Rationale: Acupuncture can be used on animals to help balance the immune system, stimulate healing, and treat internal problems such as cancer and heart disease.
Notes: According to acupuncture philosophy, illness is the result of imbalance in the body’s energy. Acupuncture points on the body’s meridians—pathways along which energy flows—can be used to influence your pet’s energy. For more information, contact the American Academy of Veterinary Acupuncture at 303.772.6726 or visit www.aava.org.
Rationale: Because chiropractors generally don’t work with veterinary supervision, their work on pets remains a controversial topic. Adherents believe adjustments to your pet’s skeletal system can help manage disk problems, hip dysplasia and any disease that puts stress on the bones.

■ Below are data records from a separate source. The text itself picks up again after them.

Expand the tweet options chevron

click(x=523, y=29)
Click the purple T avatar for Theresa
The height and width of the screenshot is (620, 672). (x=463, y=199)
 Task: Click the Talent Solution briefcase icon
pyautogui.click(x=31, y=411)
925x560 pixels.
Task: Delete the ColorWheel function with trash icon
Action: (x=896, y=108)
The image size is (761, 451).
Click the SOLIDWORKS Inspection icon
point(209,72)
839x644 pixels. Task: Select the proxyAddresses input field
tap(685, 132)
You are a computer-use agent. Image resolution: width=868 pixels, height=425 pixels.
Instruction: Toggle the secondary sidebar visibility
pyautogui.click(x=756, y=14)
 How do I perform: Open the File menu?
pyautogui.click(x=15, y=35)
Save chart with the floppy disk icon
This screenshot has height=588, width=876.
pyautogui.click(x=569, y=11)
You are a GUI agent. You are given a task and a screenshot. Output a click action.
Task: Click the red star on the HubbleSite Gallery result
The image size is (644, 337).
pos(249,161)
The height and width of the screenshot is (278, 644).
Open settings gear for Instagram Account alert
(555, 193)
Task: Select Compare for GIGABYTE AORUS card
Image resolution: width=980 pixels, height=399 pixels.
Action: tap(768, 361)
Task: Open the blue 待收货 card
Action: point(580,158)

Notes: To find an animal chiropractor in your area, contact the American Veterinary Chiropractic Association at 309.658.2958 or visit www.avcadoctors.com.
Rationale: Certified massage therapists will treat your pet’s muscle strains, musculoskeletal injuries, and arthritis, and help your pet recover from surgery. Massage therapy is also beneficial for the general health of your dog or cat, according to Rhonda Reich, animal massage program coordinator for the Boulder (Colorado) College of Massage Therapy.
Notes: To find a certified massage therapist in your area, call BCMT at 303.530.2100. Try your own hand at massaging your pet with information from The Healing Touch: The Proven Massage Program for Cats and Dogs by Michael W. Fox (NewMarket Press, 1990).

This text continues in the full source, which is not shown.